- **WORK INSTRUCTION**
Give back only the lines in the records below from the one with "Where should I click to: Click the search" to the one with "Given: Toggle Quick Look with the eye icon", both inclusive, word for word.

- **Stored records**
....................
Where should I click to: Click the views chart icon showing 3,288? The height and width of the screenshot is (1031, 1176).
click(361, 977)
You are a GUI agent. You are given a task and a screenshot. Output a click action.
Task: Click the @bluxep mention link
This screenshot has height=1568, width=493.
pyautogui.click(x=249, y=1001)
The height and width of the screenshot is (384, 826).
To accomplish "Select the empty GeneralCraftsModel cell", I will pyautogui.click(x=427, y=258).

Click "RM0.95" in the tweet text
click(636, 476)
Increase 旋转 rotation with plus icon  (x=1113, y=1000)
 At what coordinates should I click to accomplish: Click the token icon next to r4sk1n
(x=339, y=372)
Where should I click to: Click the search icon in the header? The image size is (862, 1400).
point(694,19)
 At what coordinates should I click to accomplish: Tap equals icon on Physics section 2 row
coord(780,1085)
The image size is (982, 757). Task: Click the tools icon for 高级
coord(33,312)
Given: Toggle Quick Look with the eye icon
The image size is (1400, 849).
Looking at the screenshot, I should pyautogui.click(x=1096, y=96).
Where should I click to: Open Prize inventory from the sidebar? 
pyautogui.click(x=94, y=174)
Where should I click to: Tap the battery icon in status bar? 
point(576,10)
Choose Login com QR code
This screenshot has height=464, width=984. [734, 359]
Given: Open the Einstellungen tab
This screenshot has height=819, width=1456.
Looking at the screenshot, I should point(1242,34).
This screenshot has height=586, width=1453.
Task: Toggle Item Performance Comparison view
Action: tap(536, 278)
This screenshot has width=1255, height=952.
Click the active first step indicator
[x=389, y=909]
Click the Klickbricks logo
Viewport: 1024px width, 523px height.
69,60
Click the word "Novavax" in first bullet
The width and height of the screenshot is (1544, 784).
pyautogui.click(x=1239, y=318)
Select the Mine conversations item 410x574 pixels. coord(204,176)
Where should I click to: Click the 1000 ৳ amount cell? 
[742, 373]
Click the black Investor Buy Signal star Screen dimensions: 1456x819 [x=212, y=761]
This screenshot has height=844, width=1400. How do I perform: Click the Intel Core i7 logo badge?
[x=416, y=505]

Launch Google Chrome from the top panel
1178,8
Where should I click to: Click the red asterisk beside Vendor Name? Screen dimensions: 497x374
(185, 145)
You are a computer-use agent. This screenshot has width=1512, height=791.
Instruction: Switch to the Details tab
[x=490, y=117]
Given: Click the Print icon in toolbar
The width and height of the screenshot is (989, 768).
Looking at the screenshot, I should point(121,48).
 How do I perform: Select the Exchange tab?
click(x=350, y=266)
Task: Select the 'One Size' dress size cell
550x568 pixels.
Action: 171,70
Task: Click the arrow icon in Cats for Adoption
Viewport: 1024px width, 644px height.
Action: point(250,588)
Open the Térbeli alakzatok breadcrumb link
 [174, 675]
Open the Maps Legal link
....................
- **RESULT**
Where should I click to: Click the search icon in the header? The image size is (862, 1400).
point(694,19)
 At what coordinates should I click to accomplish: Tap equals icon on Physics section 2 row
coord(780,1085)
The image size is (982, 757). Task: Click the tools icon for 高级
coord(33,312)
Given: Toggle Quick Look with the eye icon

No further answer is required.